Happy Reading and Enjoy~

"Ap-apa yang kau lakukan?" Luna bertanya dengan bibir bergetar.

"Kau tidak berpikir percintaan kita biasa-biasa saja, 'kan?"

Di tangan lelaki itu tidak hanya cambuk berwarna merah muda, tetapi juga ada bola gag, penutup mata dan juga ... lilin? Untuk apa? Matanya di larikan pada wajah Allard yang nampak bersinar, pria itu meletakkan barang-barang yang di bawanya ke meja di samping ranjang. Ia menutup mata Luna dengan kain berwarna hitam.

"Percayalah, kau akan sembuh setelah percintaan kita," bisiknya sensual.

Luna menipiskan bibirnya, menahan amarah dan ketidakberdayaannya. Ia tidak ingin berteriak apalagi melawan, memasrahkan dirinya sepenuhnya pada kehendak Allard. Tubuhnya benar-benar lemah, oh ya Tuhan... demam ini menyesatkannya.
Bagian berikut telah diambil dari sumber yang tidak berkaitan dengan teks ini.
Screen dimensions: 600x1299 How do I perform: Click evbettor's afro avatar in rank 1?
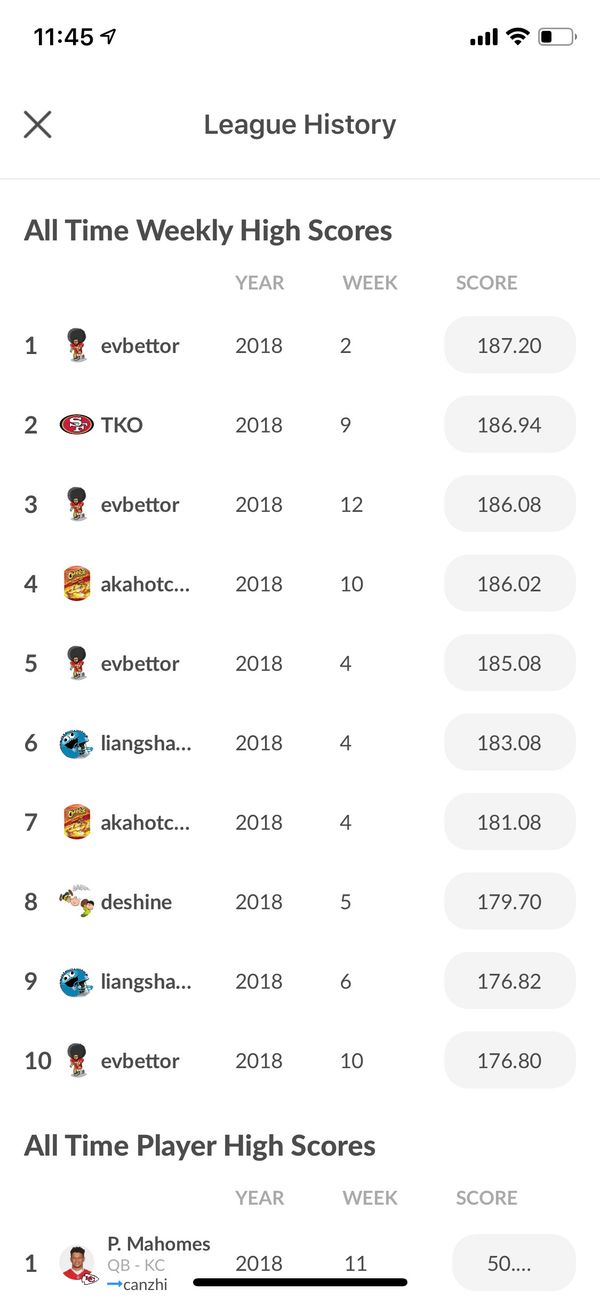[x=76, y=345]
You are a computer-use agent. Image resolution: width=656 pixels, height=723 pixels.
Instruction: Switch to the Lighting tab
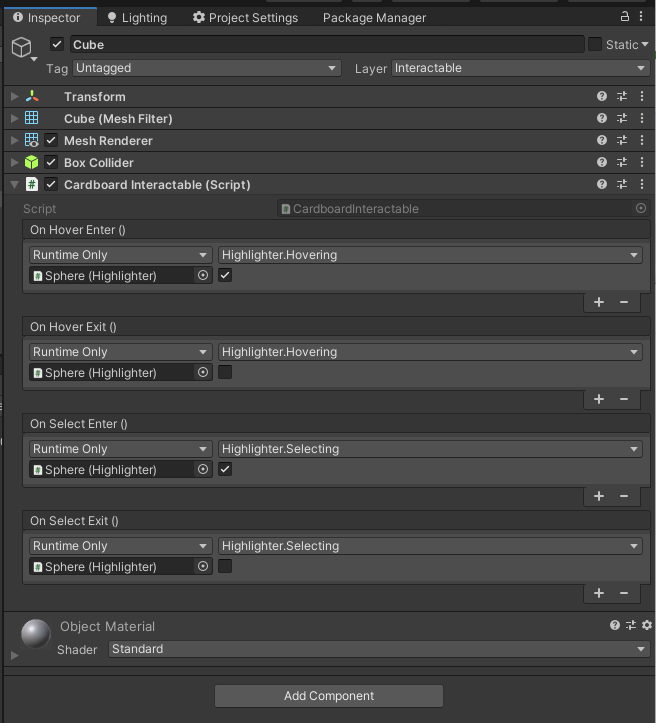(x=137, y=18)
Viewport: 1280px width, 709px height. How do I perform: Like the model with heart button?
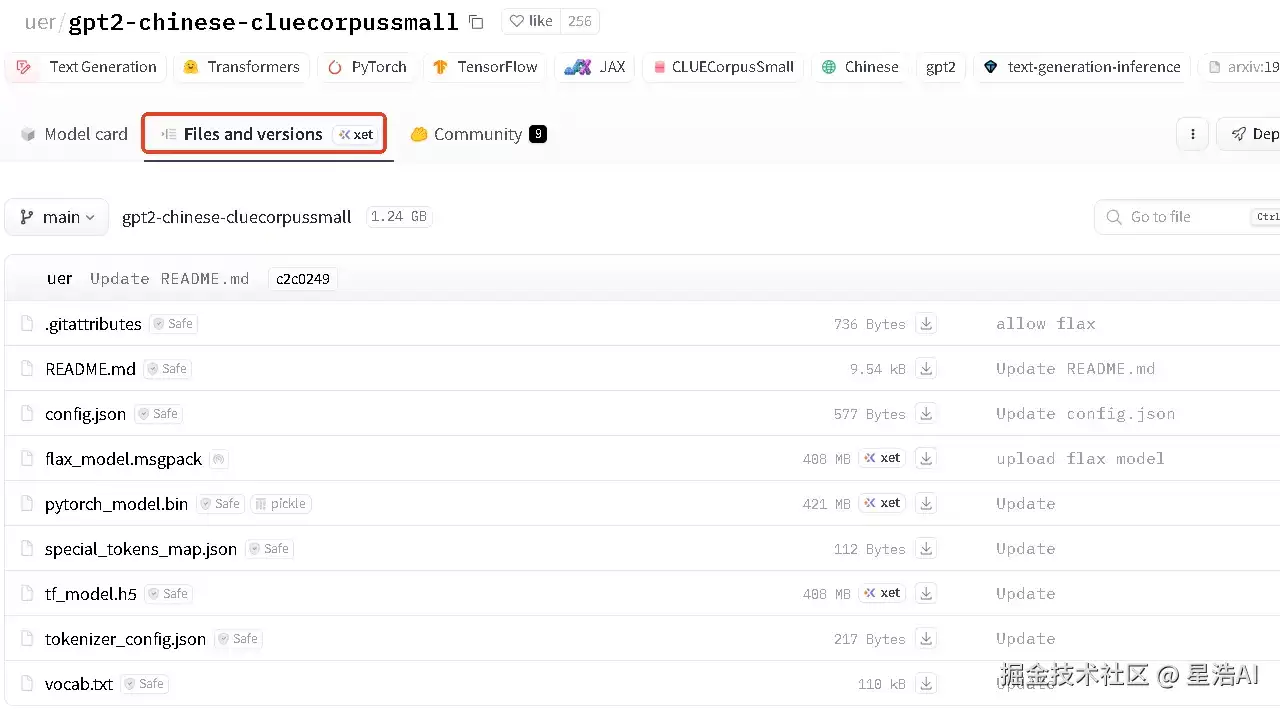click(x=531, y=21)
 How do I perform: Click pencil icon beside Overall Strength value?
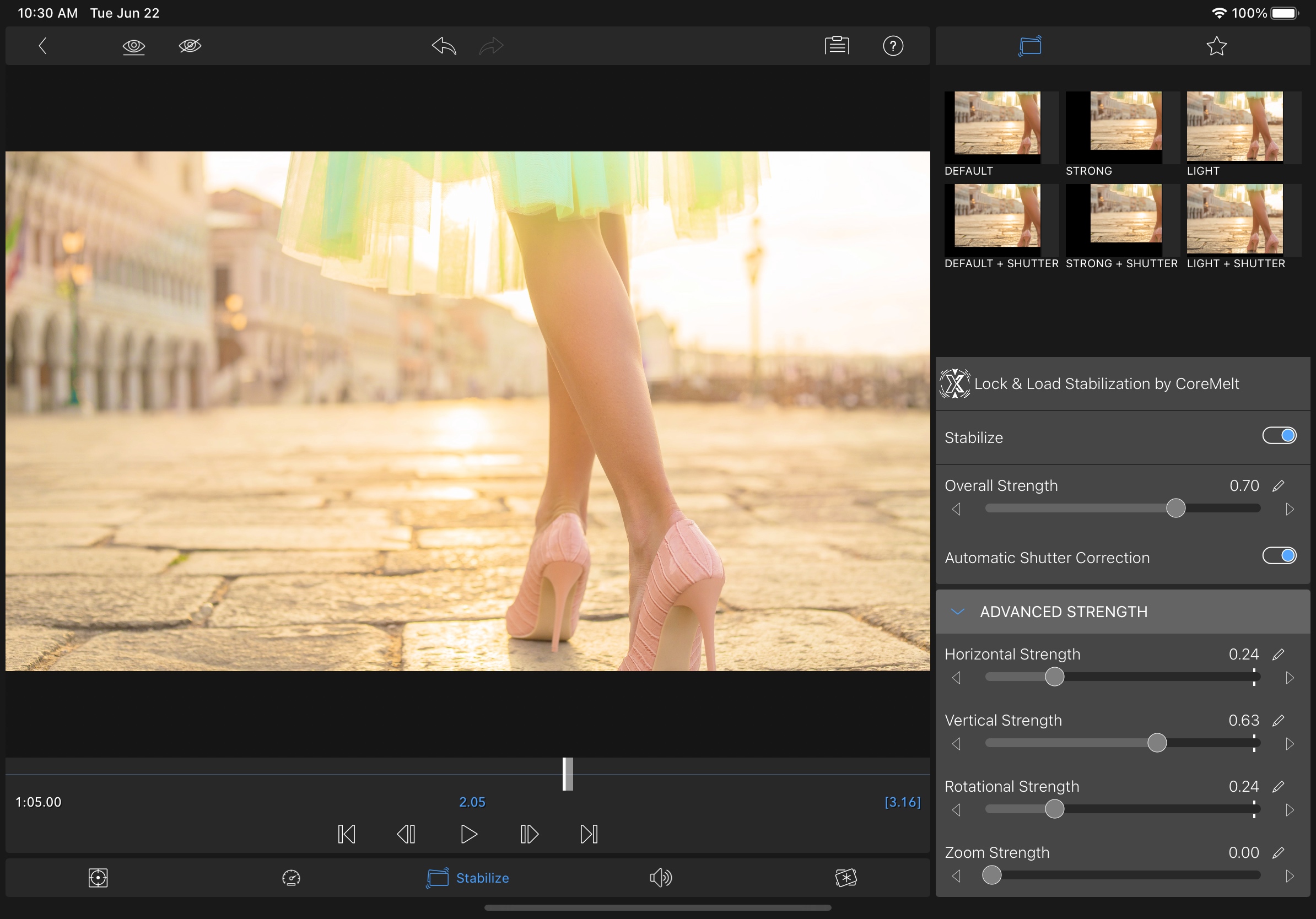(1277, 486)
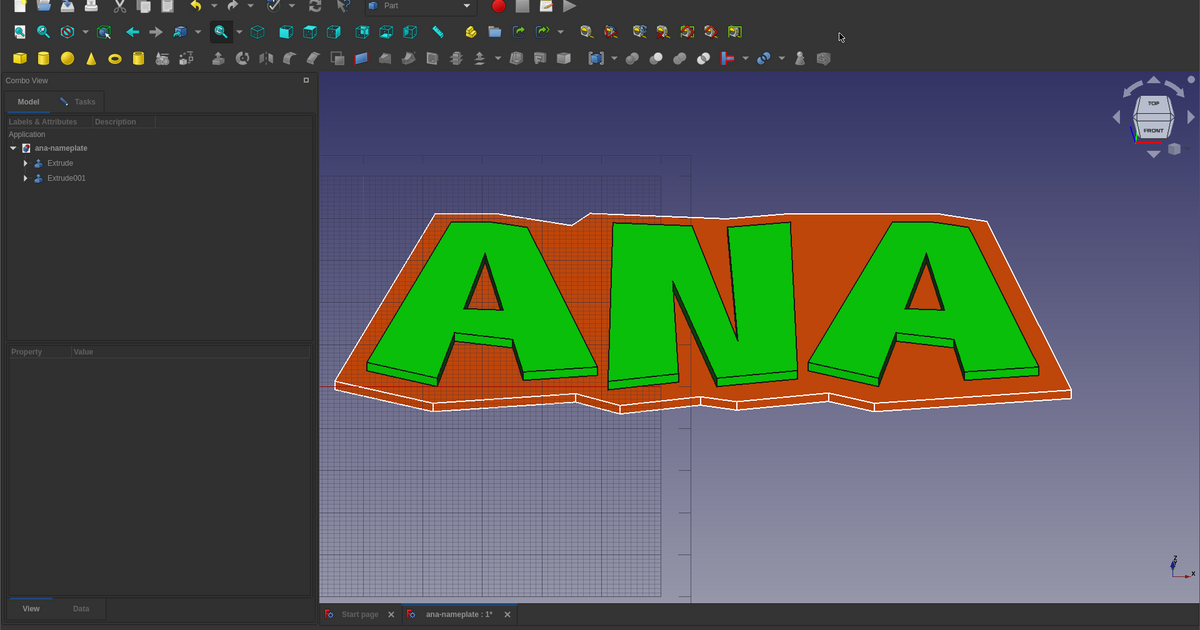Set the view to isometric
The image size is (1200, 630).
click(x=258, y=31)
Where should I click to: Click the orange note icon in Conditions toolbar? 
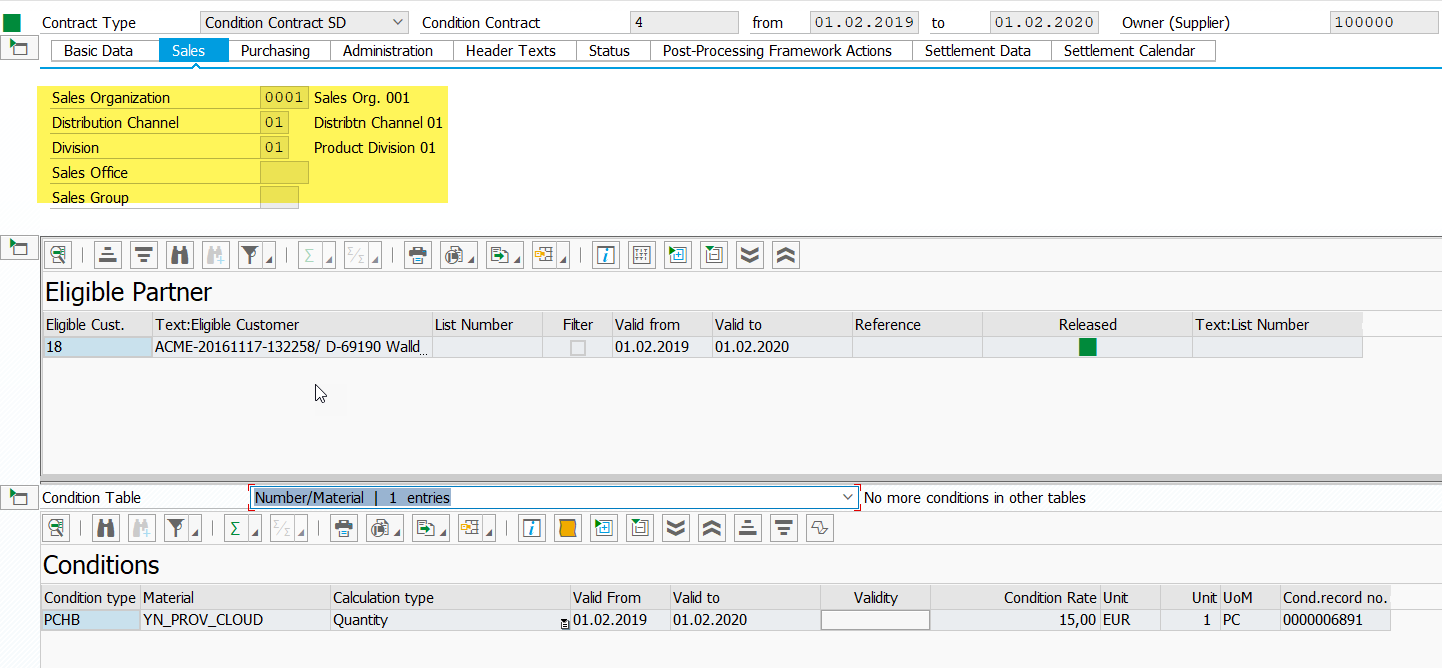567,528
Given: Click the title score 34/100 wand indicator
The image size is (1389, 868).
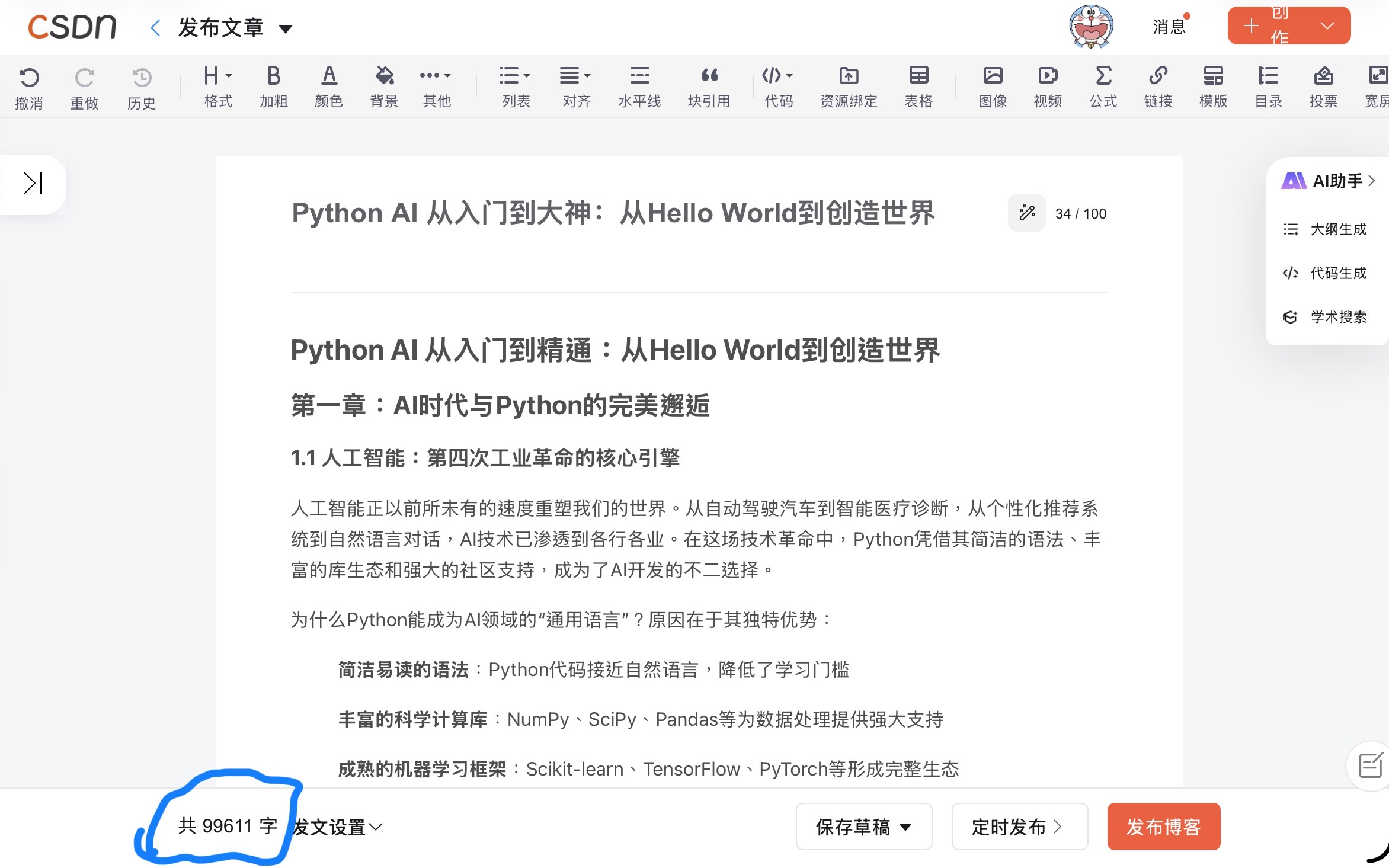Looking at the screenshot, I should (x=1026, y=213).

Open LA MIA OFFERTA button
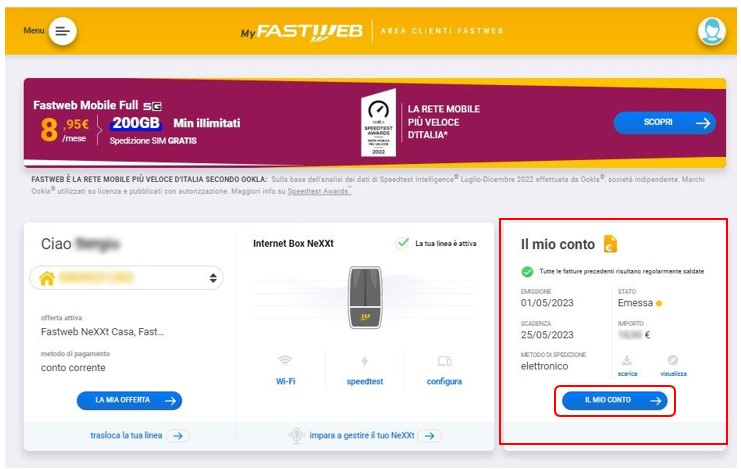129,400
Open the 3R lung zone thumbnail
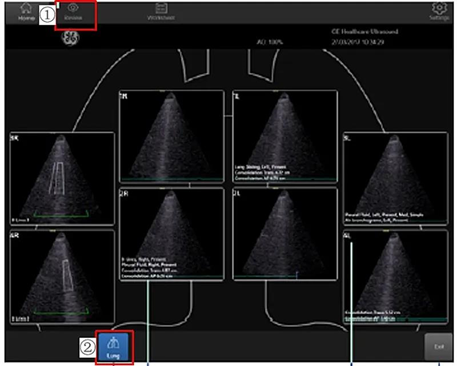Viewport: 457px width, 366px height. 62,179
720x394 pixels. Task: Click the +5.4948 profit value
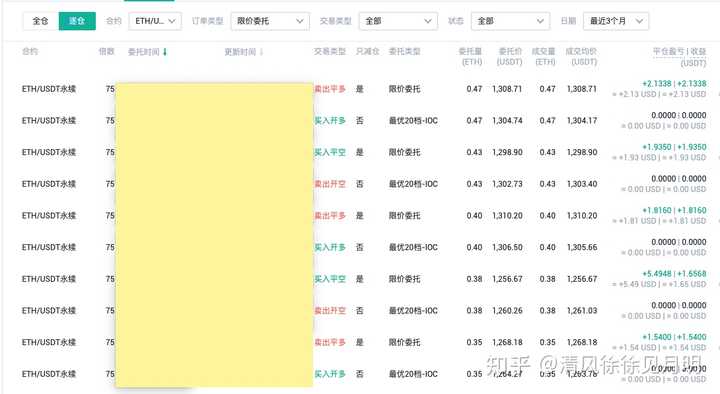tap(657, 274)
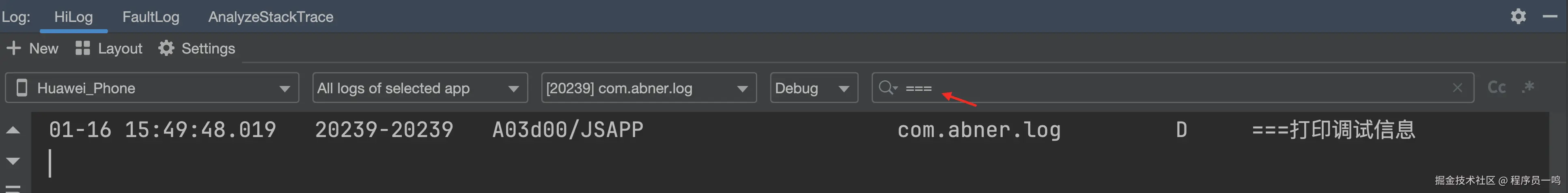Image resolution: width=1568 pixels, height=193 pixels.
Task: Open the log panel gear settings
Action: 1518,17
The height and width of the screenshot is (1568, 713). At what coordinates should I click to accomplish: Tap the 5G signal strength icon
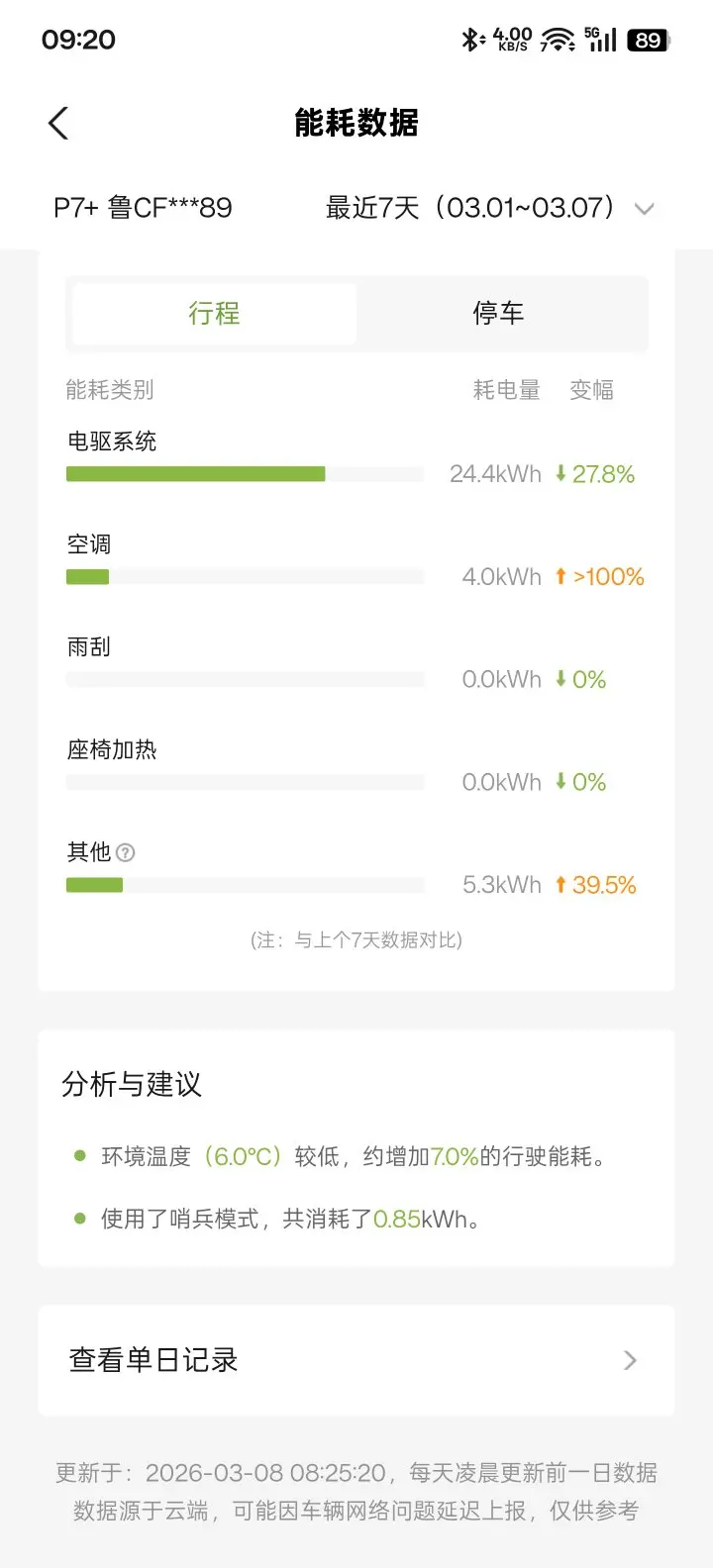600,40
Sebuah kecupan ringan mendarat di ujung bibirnya sebelum ponsel Allard berdering. Lelaki itu berdecak kesal, tetapi tidak ada niatan untuk mengangkatnya hingga dering terakhir. Luna merasakan tangan Allard membuka kancing piyamanya, dan saat itu ponsel Allard kembali berdering.

Mengumpat pelan, dirasakannya tubuh Allard menjauh. Lelaki itu memilih mengangkat ponselnya.

"Sebaiknya ini penting, jika tidak kepalamu akan hilang."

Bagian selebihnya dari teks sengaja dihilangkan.